Dir: Simon Pummell. UK-Netherlands. 2011. 86mins

Shock Head Soul

 

An austere yet wholly engrossing discourse on mental illness through a single well-known case of schizophrenia - it partially adapts Daniel Paul Schreber’s Memoirs Of My Mental Illness, written in 1903 - Simon Pummell’s Shock Head Soul is a unique film which often calls to mind the best of Peter Greenaway and seems a natural for festival inclusion and potential wider art house exposure.

Working with Helen Taylor-Robinson, Pummell has brought the art of cinema, storytelling and the field of psychiatry together in this unique achievement.

Dutch-shot and co-financed, Shock Head Soul is a restrained, cerebral piece that will be of interest to anyone who has ever tangled with mental illness. It also has much to contribute to a wider understanding by hosting, as it does, an external commentary on the case from eminent psychiatrists and social commentators, who help contextualise Pummell’s dramatisation of Schreber’s illness.

And underpinning it all is a strong and convincing performance from Hugo Koolschijn as the German supreme court judge who was brought low by madness and confinement.

Pummell’s (Bodysong) style is refined here, its ‘Dutch Masters’ influence clean and clear in the painterly way he approaches Schreber’s courtroom, which opens out to become a court of debate with modern-day experts (clothed in period costume) delivering their understanding of his case, and through it, the subject of mental illness.

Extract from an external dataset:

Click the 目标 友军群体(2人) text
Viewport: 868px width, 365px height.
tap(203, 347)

Schreber was the youngest judge appointed to the Supreme Court in Dresden, Germany, yet ten years after his appointment he was back in the chamber to plead for his freedom as a psychiatric patient. His defense, which took the form of a memoir, has been celebrated over the last century as the most illuminating treatment of “madness from the inside” and his case was famously analysed by Freud.

Pummell examines the manifestations of Screber’s madness - he believed that a Writing Down Machine, presented as a pulsating Cronenberg-style orb with typewriter keys (a la Naked Lunch), helped him to communicate with God. The director interprets Screber’s vision of rays of illumination by astute use of special effects, so much so that we understand an expert when he states: “The psychotic world is very uncomfortable for some people; they forget that there is another version of seeing reality.”

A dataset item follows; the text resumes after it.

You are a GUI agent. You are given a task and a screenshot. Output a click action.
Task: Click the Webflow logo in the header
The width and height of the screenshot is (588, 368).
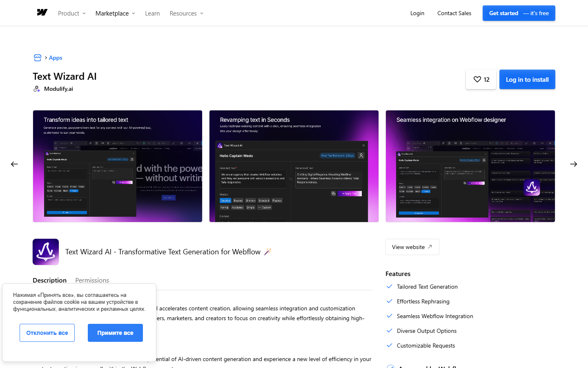tap(42, 13)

Pummell also looks at the whole man; Schreber’s marriage to Sabine (Pfeifer) which resulted in six stillborn children, although she apparently already had a daughter through some incident of presumed infidelity. His brother, too, killed himself in the throes of syphilis. And Screber’s father devised a notorious torture-like system of restraints for children that were widely used across Germany at the time.

Working with Helen Taylor-Robinson, Pummell has brought the art of cinema, storytelling and the field of psychiatry together in this unique achievement that, though superficially dispassionate, is cumulatively deeply moving. It’s not just Schreber’s story that saddens; it’s the unique insight into what he - and so many others  - may have suffered that makes the multi-layered Shock Head Soul so effective in the end.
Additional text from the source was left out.